La timadora de ancianas suma su detención número 54 y engorda su expediente policial

delincuente.JPG
photo_camera delincuente.JPG

Los analistas lo llaman delincuencia de baja intensidad. Los policías, a quienes la practican, "moscas cojoneras". ¿Por qué? Pues porque se los encuentran cada dos por tres y siempre por los mismos motivos: hurtos y robos con fuerza. Entran en el Juzgado de Guardia y a las pocas horas están de nuevo en la calle.

Este es el caso de la vilagarciana S.F.S., de 38 años de edad, a quien han detenido hasta en 54 ocasiones en los últimos meses entre intervenciones de los agentes del Cuerpo Nacional de Policía y la Guardia Civil. La última, en compañía de su pareja (L.L.V., de 33 años) el pasado miércoles en las proximidades del poblado de O Vao como responsables del robo con fuerza cometido en una clínica veterinaria de Moaña el 5 de noviembre.

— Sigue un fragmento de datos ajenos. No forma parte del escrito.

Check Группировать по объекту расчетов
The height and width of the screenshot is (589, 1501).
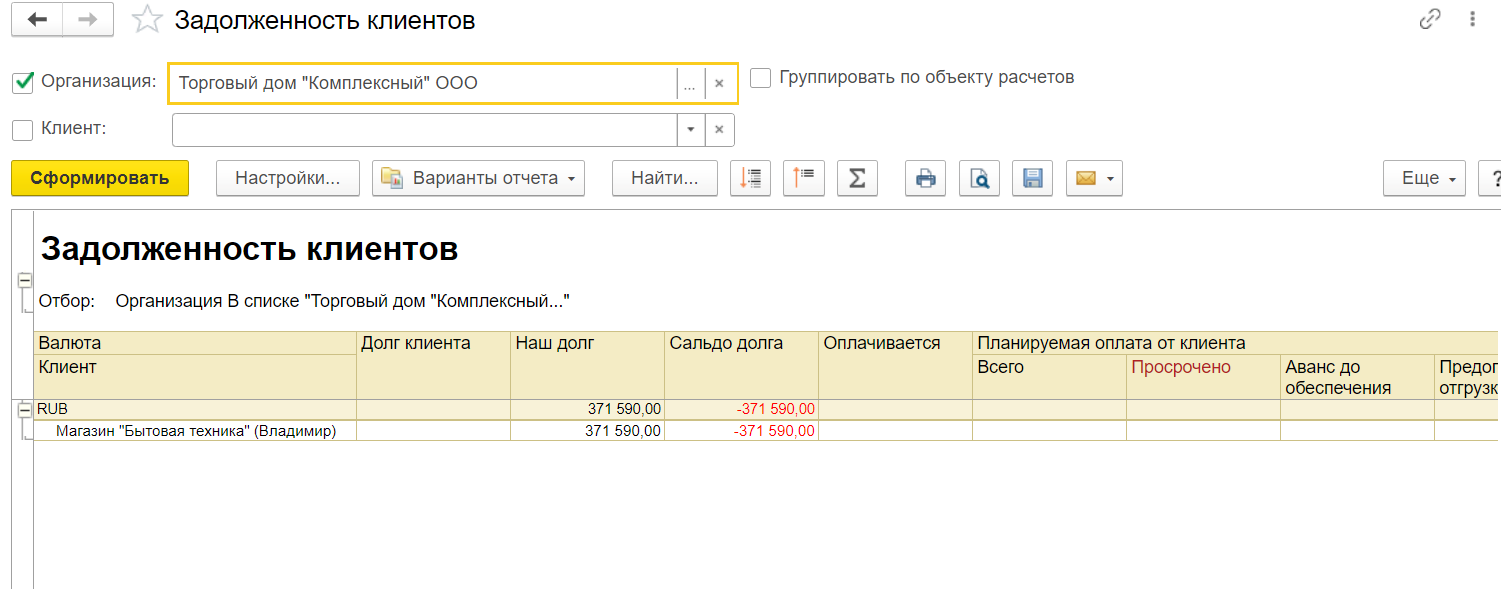click(761, 78)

Los antecedentes policiales de esta mujer son de auténtico récord. Conocida como la ‘timadora de Combarro’ -localidad en la que se dio a conocer al gran público- o la ‘engaña ancianas’ -por su particular facilidad para colarse mediante engaños en viviendas de mujeres de edad avanzada para vaciarles la cartera-, S.F.S. pasó ayer por la mañana a disposición judicial, y a primera hora de la tarde ya se encontraba de nuevo en libertad.

Sus ingresos en prisión son inversamente proporcionales al número de delitos cometidos que constan en su expediente policial. Los primeros se cuentan con los dedos de una mano, y para enumerar los segundos harían falta los de diez manos y aún así faltarían dedos. Esta circunstancia desespera a las víctimas y crispa a los investigadores.

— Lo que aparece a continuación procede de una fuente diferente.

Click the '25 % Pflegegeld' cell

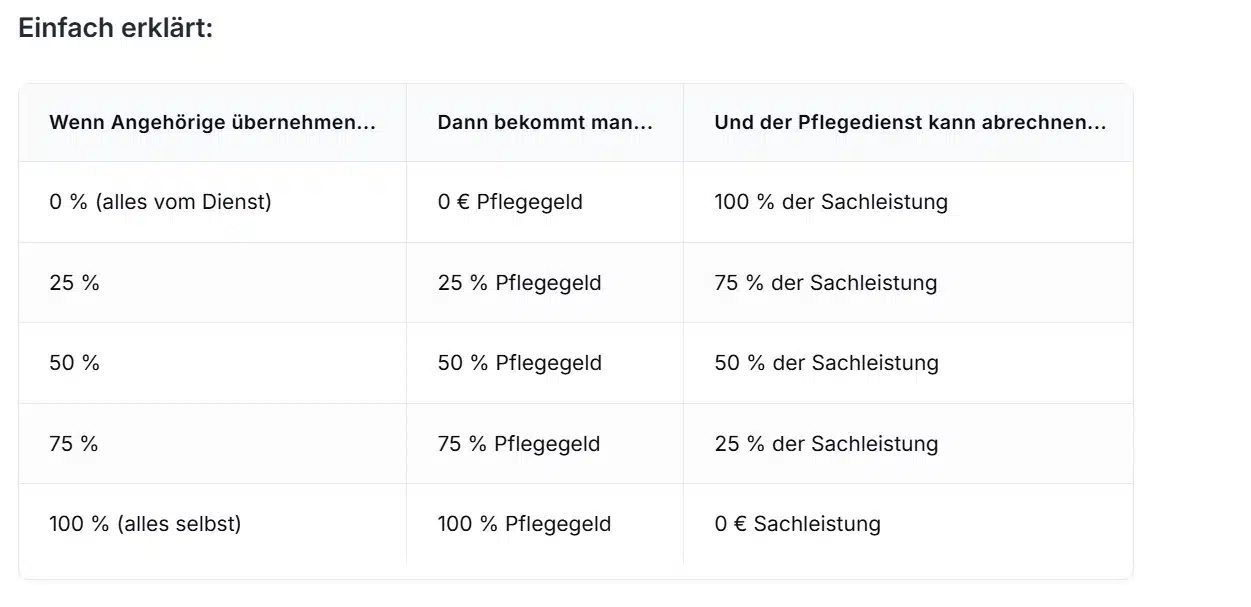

Los intentos realizados hasta la fecha para que S.F.S. responda ante la justicia por la multitud de hurtos, engaños y robos que se le imputan han caído en saco roto. El último intento de sentarla en el banquillo, en julio de 2008, fue inútil. Ella no apareció y la vista oral se celebró en su ausencia. Los hechos que deberían haberse enjuicidado entonces hacían referencia al primero de sus muchos delitos en Pontevedra, en diciembre de 2006. Dos años después, sigue engordando su expediente policial y compaginando los engaños a ancianas con diferentes robos con fuerza cometidos en distintos puntos de la provincia.